Building an automated deployment scripts is the best practice approach to deploying feeds and templates and this should be delivered along with your other deployment scripts. Importing of templates and feeds can be carried out via the REST API of Kylo.
As stated previously, it is recommended that Apache NiFi template development occur in a development environment. This is a best practice from a security and operations perspective. Kylo allows templates and the registration metadata to be exported to a ZIP file. This file can be imported into a new environment.
Although Kylo can be used for self-service feed creation in production, some organizations prefer to lock this ability down and perform feed development and testing in a separate environment.
It is recommended to manage exported templates and feeds through an SCM tool such as git, subversion, or CVS.
General Deployment Guidelines¶
Regardless of whether deploying manually or using automated scripts, ensure the following:
- Deploy any reusable templates first
- Configure controller services (in NiFi) on the first time a template is imported or if any new controllers are introduced
- Smoke test your pipeline
Best practices and guidance oriented to end-users (users of the Kylo application).
When to Use Snapshot¶
Kylo allows users to configure feeds to do incremental updates or to enable the use of a snapshot (replacing the target with the entire contents). In the case of RDBMS, where there small source tables, it may be more efficient to simply overwrite (snapshot) the data each time. Tables with less than 100k records probably fit the snapshot pattern.
When to Use Timer (vs. Cron)¶
Timer is a good scheduling technique for lightweight polling behavior. Be aware, however, that all timers fire concurrently when NiFi starts. Avoid using for processors that place heavy demand on a source when triggered. For example: database sources or launching a transformation workflow. Cron is a more appropriate scheduling option for these resource-intensive processors.
The wrangling utility allows for users to do visual drag-drop SQL joins and apply transform functions to build complex transformations in a WYSIWG, Excel-like interface. This is a recommended method for performing transformations on raw data.
Service Level Agreements¶
Service level agreements are created by users to enforce service levels, typically related to feeds. An SLA may set a threshold tolerance for data arrival time or feed processing time. An SLA can enforce ratio of invalid data from a source.
SLAs are useful for alerting and measuring service level performance over-time.

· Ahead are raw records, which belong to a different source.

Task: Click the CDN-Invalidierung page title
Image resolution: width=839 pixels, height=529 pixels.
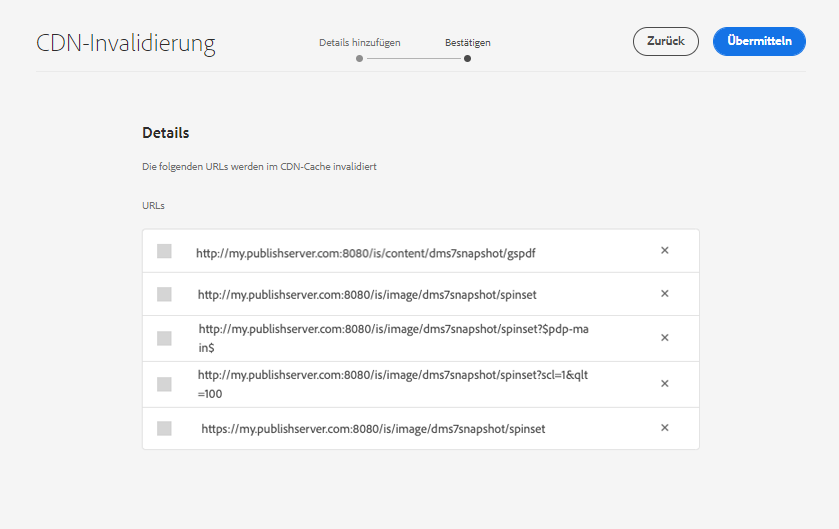Action: (126, 44)
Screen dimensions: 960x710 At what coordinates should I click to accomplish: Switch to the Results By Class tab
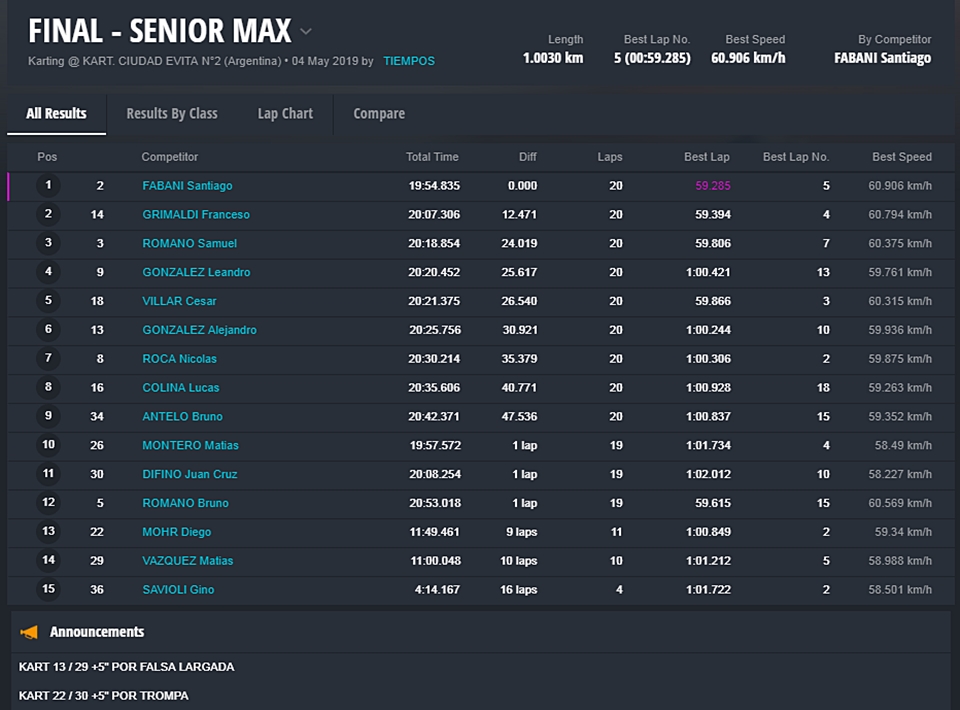click(172, 113)
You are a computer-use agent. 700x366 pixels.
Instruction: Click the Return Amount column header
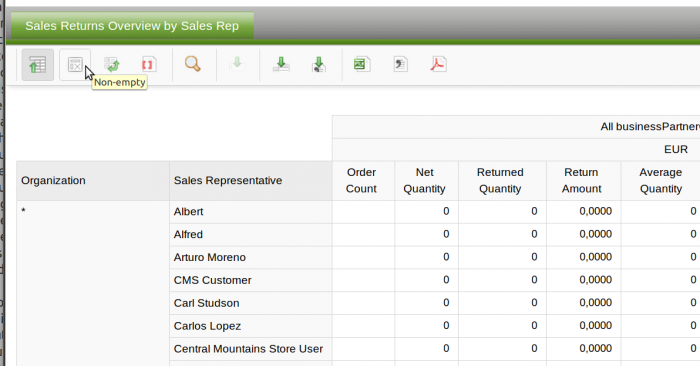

Administrators (and Designers) should understand NiFi capabilities regarding back-pressure. Administrators can configure backpressure limits at the processor level to control how many flow files can be queued before upstream processors start to throttle activity. This can assure that a problem with a service doesn’t cause a huge queue or result in a large number of failed jobs.
Business metadata is any information that enriches the usefulness of the data, or is potentially helpful for future processing or error handling.
Kylo allows an Administrator to setup business metadata fields that a user sees when creating a feed. These business metadata templates can be setup either globally or at the category-level. Once setup, the user is prompted to fill this information in the Properties step of the Ingest wizard.
Guidance around security.
Designers and Administrators should be aware of introducing a backdoor for malicious users, or even for developers. Although NiFi components are extremely powerful, be aware of SQL Injection or exposing the ability for a user to paste script.
Consider issues such a malicious user configuring an ingestion path that accesses secure files on the file system.
When importing feeds from other environments, the Administrator should always ensure that the security group is appropriate to the environment. A security group that may be appropriate in a development environment might not be inappropriate for production.